▸ **Exercise objective**:
Please retype, word for word, the line containing "Screen dimensions: 768x494" and every line after it through the end of the records, leaving out all pictures.
Data records START
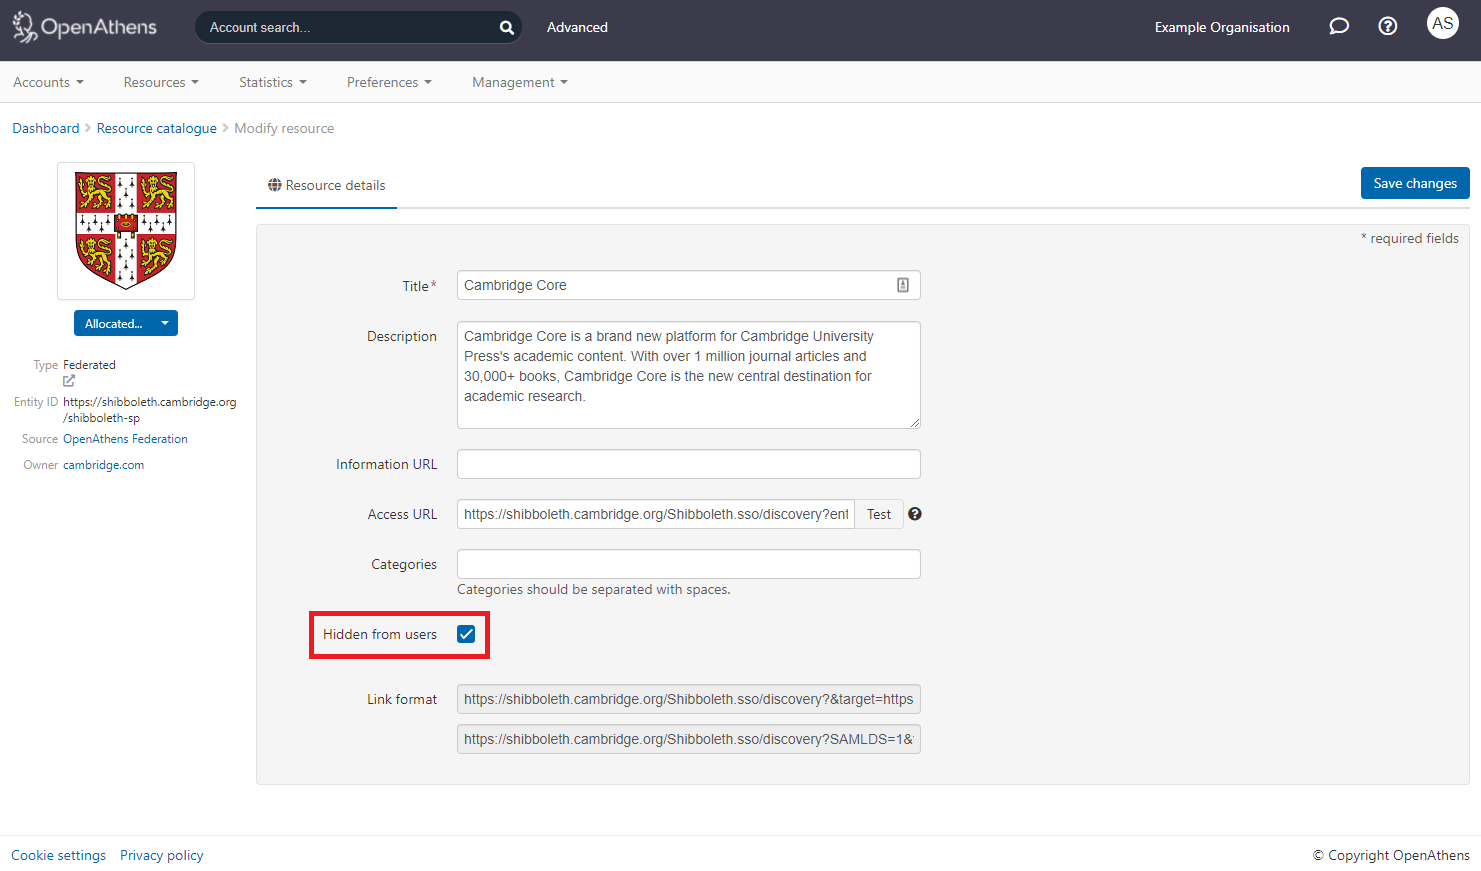Click the Save changes button
Screen dimensions: 1481x871
(x=1414, y=183)

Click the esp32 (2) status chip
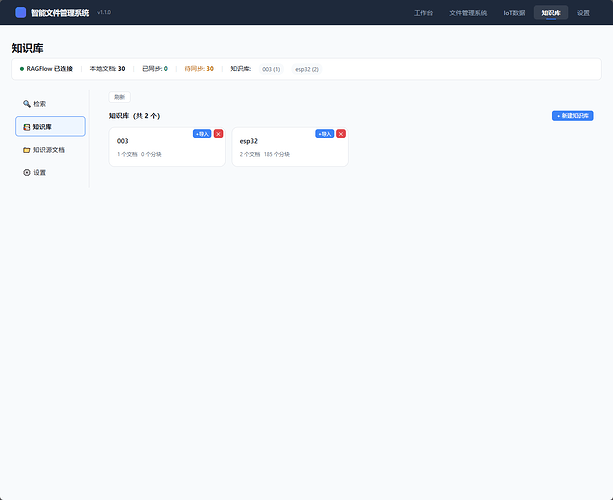pyautogui.click(x=307, y=69)
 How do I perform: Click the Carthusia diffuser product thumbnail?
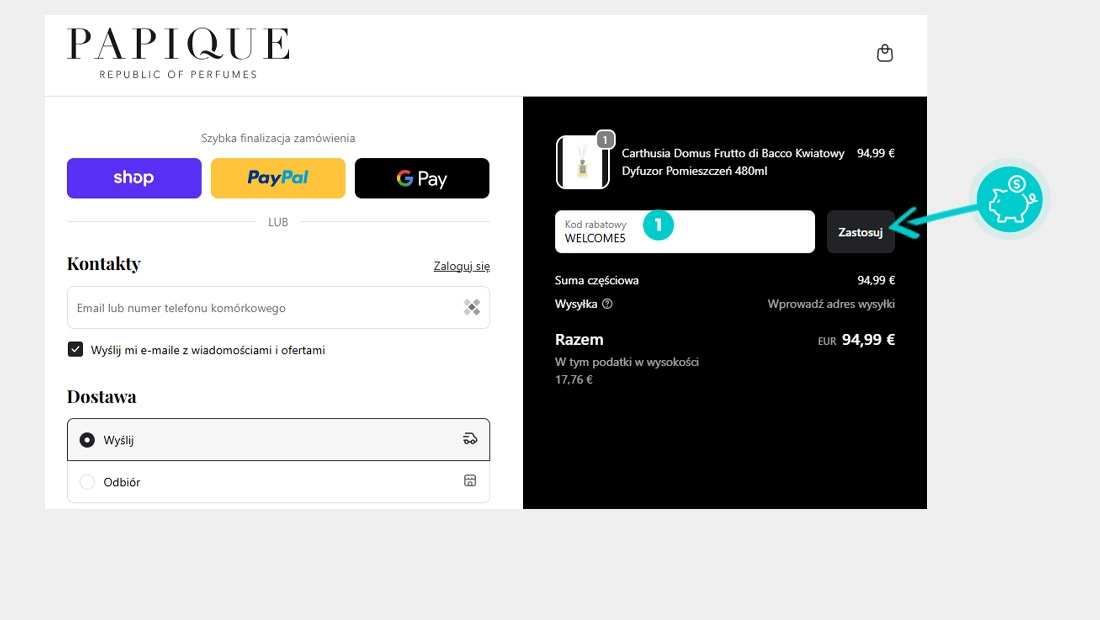click(x=582, y=162)
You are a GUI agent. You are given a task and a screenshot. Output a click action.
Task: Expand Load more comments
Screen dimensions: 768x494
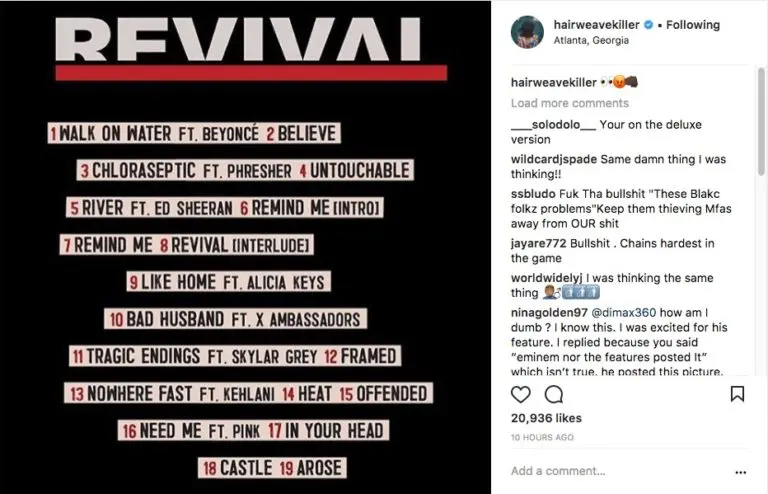pos(569,103)
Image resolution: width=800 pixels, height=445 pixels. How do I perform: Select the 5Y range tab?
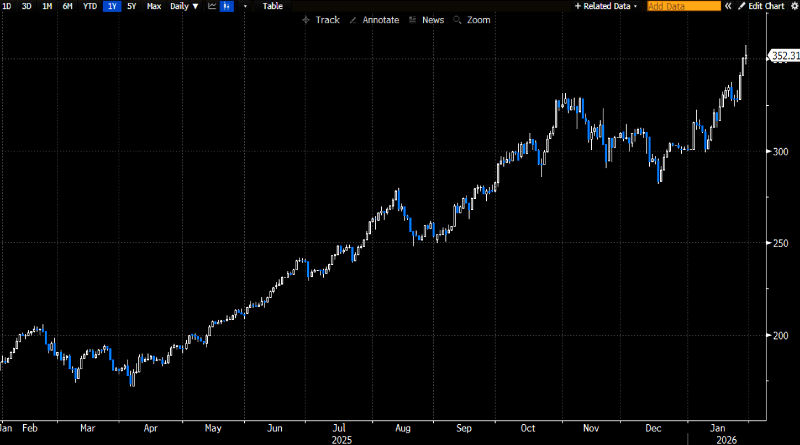pos(131,6)
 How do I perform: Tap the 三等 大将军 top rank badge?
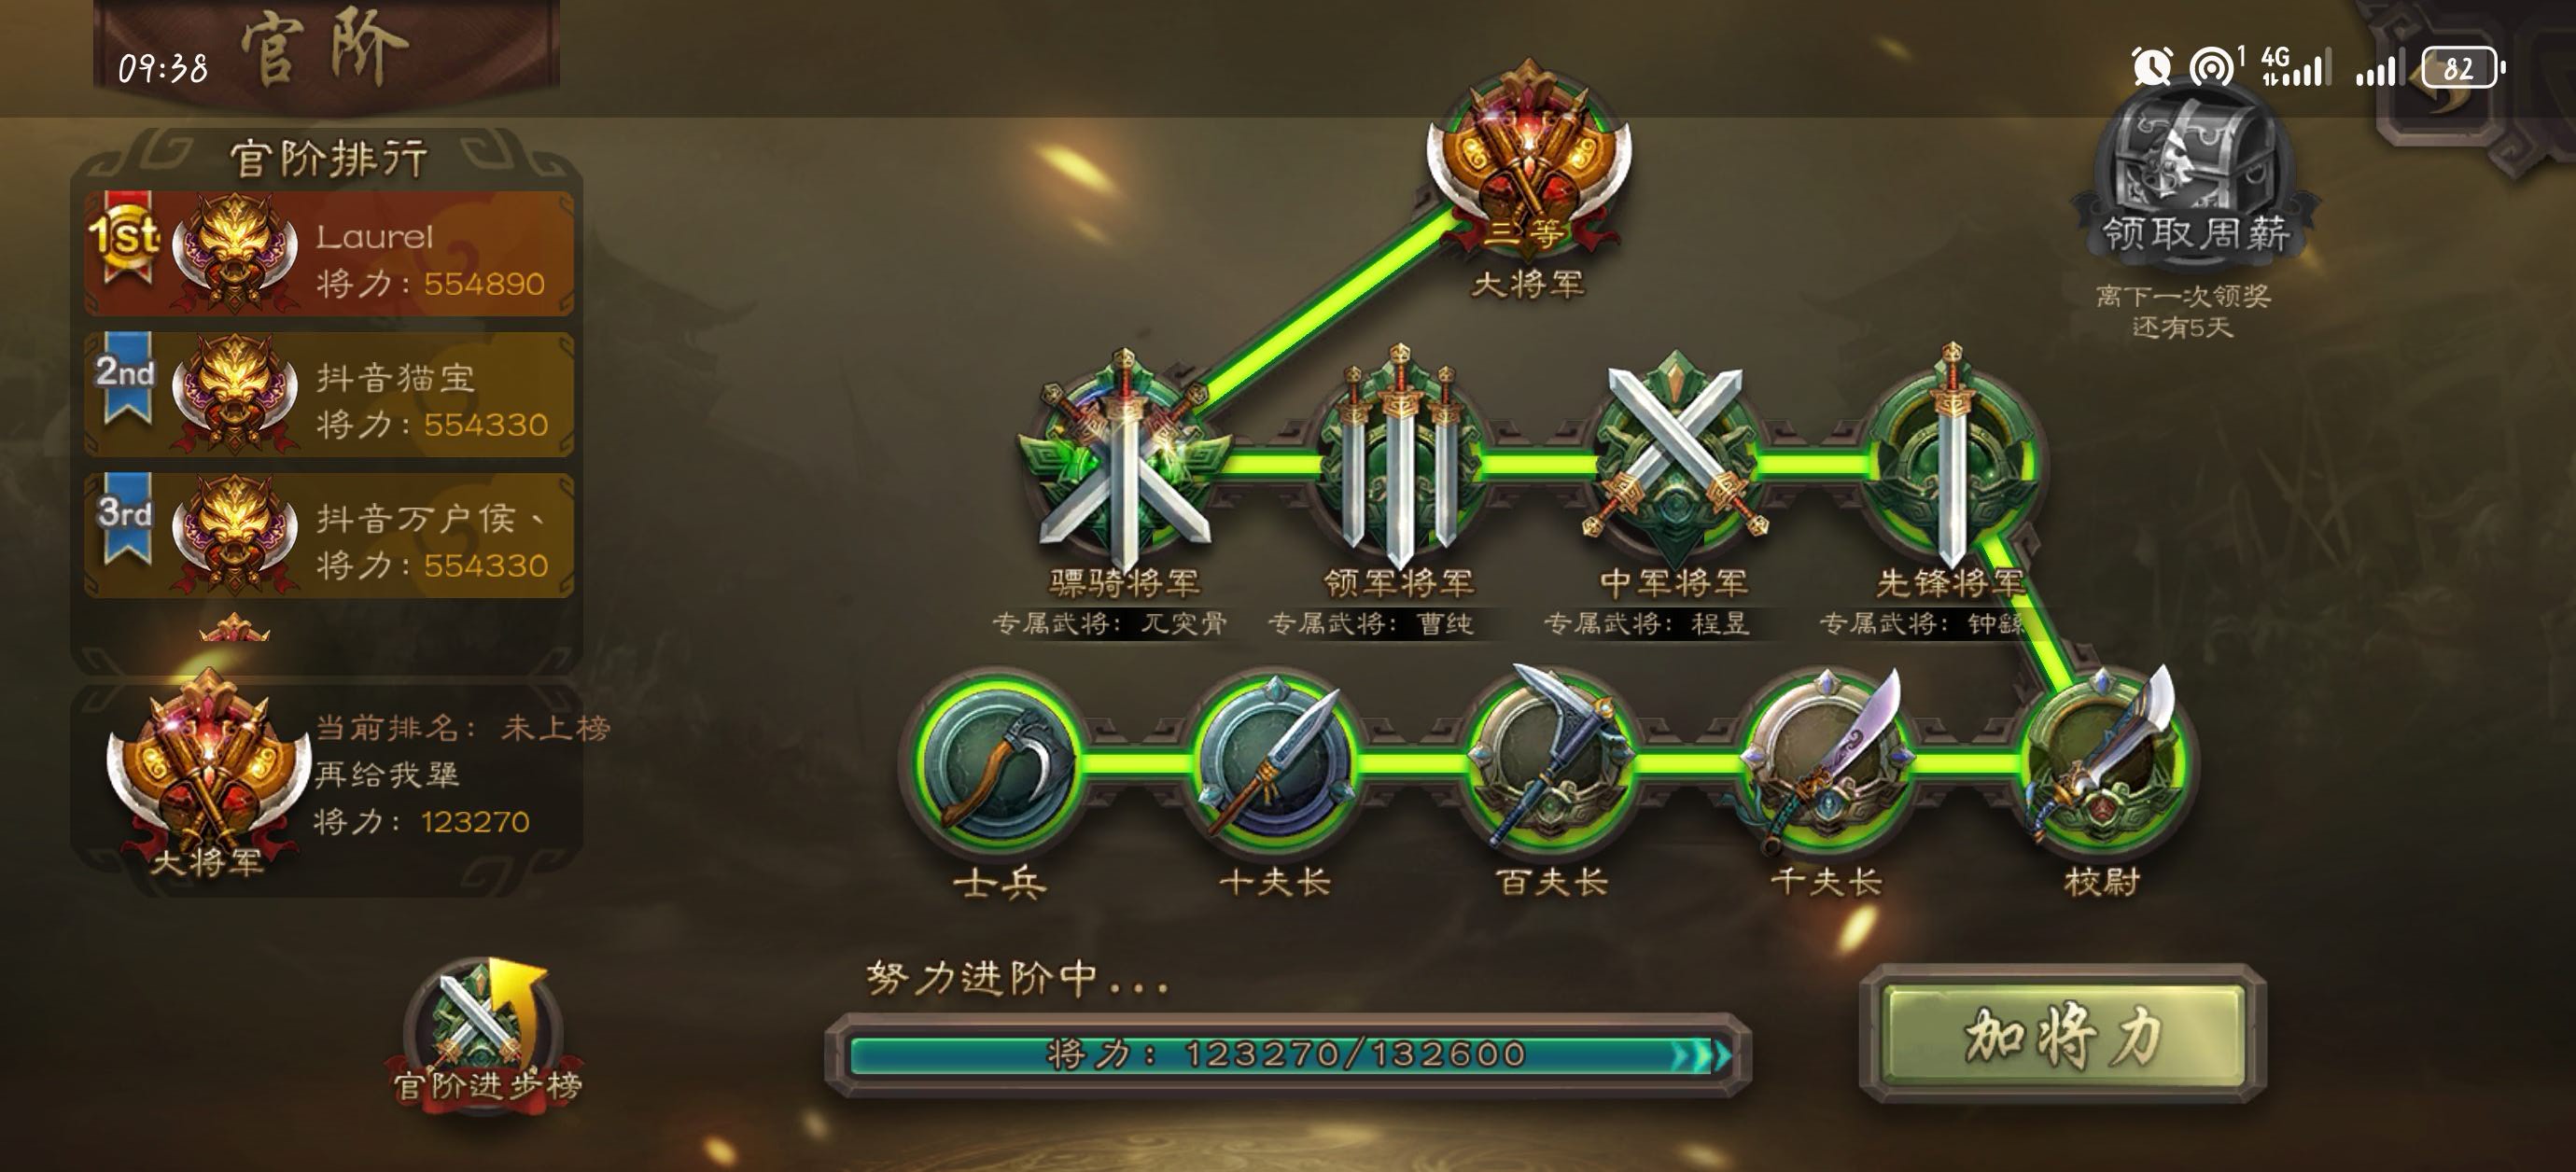(x=1528, y=160)
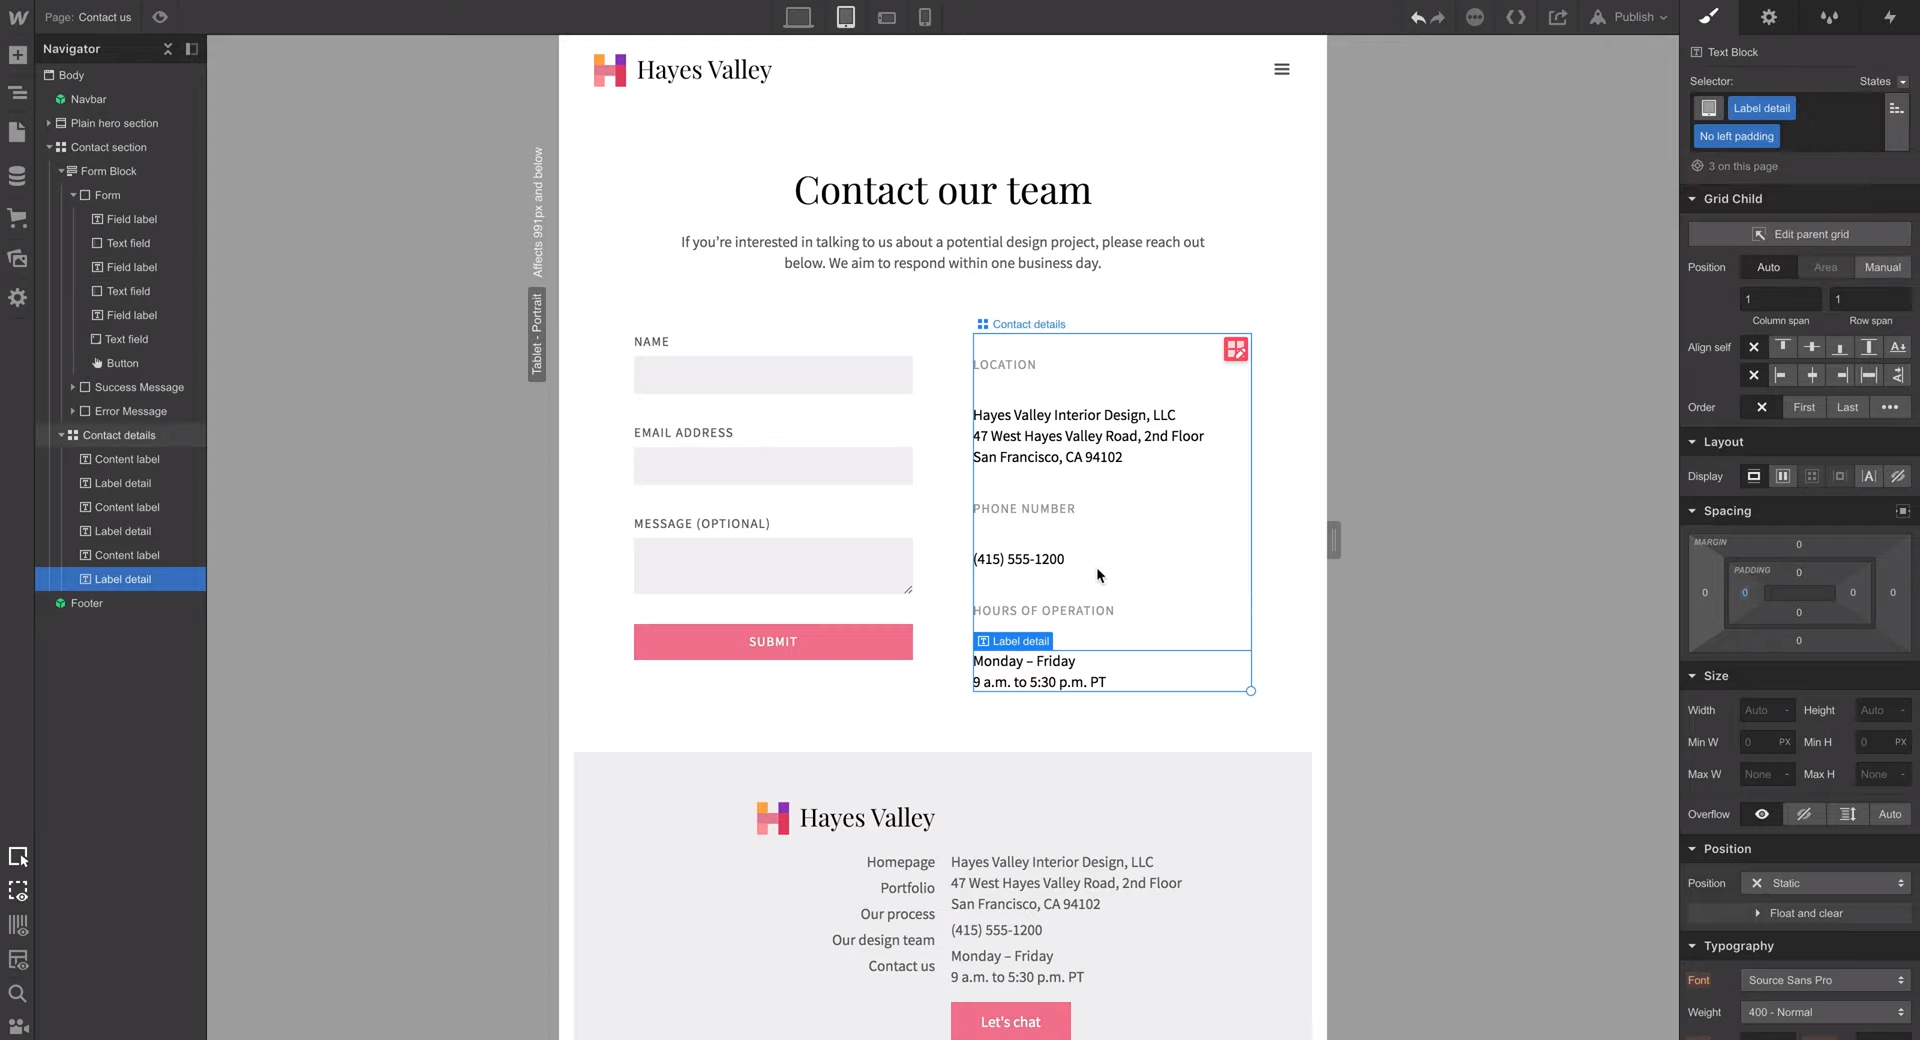Screen dimensions: 1920x1040
Task: Open the Element Settings gear tab
Action: point(1768,17)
Data records END
▸ **Output for this exercise**:
Screen dimensions: 768x494
pos(569,103)
Image resolution: width=800 pixels, height=445 pixels. How do I perform: Select the 5Y range tab?
pos(131,6)
 How do I perform: Tap the 三等 大将军 top rank badge?
(x=1528, y=160)
Screen dimensions: 1920x1040
Task: Open the Element Settings gear tab
Action: point(1768,17)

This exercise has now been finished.